**WHAT NEEDS TO BE DONE**
The expected answer is every line of the material that contains the word "computer".

────────────────────────────────────────

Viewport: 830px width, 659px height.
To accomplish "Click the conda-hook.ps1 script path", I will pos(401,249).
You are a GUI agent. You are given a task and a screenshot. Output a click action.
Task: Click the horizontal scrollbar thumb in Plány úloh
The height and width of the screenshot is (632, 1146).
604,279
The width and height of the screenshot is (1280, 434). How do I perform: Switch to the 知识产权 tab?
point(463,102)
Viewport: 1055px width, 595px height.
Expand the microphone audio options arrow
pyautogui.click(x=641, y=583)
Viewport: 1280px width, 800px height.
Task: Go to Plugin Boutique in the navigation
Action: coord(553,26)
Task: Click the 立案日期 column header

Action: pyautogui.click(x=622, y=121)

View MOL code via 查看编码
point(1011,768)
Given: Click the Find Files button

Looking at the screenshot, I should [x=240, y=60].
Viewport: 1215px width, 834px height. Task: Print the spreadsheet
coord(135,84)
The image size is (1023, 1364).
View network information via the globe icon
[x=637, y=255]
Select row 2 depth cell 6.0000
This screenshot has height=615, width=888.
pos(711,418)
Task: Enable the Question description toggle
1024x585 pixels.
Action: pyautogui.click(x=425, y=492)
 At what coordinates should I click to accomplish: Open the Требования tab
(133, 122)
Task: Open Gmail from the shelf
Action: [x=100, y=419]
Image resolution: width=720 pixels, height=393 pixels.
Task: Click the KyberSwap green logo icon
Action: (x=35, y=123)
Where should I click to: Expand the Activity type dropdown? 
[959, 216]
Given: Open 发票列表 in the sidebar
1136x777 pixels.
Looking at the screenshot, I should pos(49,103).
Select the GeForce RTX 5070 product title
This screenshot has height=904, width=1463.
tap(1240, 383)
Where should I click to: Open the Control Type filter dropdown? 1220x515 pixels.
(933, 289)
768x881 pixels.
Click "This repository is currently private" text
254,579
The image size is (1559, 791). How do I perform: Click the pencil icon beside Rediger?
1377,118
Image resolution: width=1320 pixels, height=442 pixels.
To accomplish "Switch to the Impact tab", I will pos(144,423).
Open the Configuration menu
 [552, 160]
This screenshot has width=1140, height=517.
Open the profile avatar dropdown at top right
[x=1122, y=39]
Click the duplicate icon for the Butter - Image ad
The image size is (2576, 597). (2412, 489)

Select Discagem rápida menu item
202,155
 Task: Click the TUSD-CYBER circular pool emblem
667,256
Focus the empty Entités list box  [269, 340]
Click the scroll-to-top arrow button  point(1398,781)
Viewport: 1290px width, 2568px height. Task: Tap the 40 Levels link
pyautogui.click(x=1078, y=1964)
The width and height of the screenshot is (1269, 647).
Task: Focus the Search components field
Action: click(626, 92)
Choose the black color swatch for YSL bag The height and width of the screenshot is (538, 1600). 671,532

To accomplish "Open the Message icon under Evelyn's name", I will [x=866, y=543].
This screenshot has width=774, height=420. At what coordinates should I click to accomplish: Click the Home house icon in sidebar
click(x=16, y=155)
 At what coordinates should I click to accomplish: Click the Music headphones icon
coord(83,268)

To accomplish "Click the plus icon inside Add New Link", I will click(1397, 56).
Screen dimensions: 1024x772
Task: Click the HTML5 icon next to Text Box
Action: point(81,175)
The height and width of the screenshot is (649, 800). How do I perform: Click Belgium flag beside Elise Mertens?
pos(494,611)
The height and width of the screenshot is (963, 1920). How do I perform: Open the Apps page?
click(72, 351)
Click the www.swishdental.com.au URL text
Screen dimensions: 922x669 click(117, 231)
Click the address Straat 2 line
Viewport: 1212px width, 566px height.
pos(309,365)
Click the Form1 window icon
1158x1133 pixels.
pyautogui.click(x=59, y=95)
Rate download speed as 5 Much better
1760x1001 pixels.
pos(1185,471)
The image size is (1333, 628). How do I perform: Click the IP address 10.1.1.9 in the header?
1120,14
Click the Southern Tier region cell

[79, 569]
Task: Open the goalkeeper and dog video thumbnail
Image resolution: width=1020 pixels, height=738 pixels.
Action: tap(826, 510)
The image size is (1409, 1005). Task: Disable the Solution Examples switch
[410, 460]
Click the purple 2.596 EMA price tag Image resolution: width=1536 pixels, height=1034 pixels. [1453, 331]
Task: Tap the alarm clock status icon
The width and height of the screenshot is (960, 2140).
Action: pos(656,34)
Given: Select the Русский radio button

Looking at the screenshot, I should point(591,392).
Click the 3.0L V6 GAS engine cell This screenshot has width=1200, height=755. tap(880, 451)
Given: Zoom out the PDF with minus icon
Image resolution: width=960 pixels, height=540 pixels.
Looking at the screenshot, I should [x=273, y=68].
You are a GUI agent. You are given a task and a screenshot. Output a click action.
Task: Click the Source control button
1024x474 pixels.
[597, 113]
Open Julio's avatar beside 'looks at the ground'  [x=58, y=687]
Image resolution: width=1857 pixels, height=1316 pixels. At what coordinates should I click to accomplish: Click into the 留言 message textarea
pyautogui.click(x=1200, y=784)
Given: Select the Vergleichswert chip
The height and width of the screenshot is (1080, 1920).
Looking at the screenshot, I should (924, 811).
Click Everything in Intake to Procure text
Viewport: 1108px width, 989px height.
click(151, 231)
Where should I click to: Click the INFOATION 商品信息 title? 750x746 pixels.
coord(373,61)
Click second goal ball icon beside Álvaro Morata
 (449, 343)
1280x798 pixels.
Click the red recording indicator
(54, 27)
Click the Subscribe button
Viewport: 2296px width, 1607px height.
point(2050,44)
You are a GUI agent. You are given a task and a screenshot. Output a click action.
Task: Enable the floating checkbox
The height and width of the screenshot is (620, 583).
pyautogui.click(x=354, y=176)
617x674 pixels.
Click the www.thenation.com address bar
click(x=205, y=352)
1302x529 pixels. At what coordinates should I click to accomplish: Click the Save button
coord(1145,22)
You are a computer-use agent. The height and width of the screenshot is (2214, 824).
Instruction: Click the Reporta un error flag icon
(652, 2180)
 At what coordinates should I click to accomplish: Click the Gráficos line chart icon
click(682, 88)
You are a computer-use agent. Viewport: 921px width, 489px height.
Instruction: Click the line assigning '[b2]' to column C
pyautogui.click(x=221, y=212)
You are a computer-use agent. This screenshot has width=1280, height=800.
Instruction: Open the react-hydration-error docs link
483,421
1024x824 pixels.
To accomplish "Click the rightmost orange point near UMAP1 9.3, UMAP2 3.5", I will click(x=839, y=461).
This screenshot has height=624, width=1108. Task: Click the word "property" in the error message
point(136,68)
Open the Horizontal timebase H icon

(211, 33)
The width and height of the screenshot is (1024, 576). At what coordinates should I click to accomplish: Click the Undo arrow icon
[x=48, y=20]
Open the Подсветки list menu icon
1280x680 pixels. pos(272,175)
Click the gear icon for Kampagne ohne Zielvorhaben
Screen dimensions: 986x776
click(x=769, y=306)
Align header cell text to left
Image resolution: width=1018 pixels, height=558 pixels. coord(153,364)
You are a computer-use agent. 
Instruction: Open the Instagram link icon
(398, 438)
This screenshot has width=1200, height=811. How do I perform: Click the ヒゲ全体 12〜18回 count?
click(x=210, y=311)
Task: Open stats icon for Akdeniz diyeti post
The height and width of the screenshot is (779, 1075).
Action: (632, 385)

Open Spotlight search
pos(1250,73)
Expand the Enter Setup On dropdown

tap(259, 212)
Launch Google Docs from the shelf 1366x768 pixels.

────────────────────────────────────────

**TASK SOLUTION**
You are a computer-use agent. The height and width of the screenshot is (2214, 824).
You are a computer-use agent. Viewport: 921px width, 489px height.
You are a computer-use agent. This screenshot has width=1280, height=800.
You are a computer-use agent. 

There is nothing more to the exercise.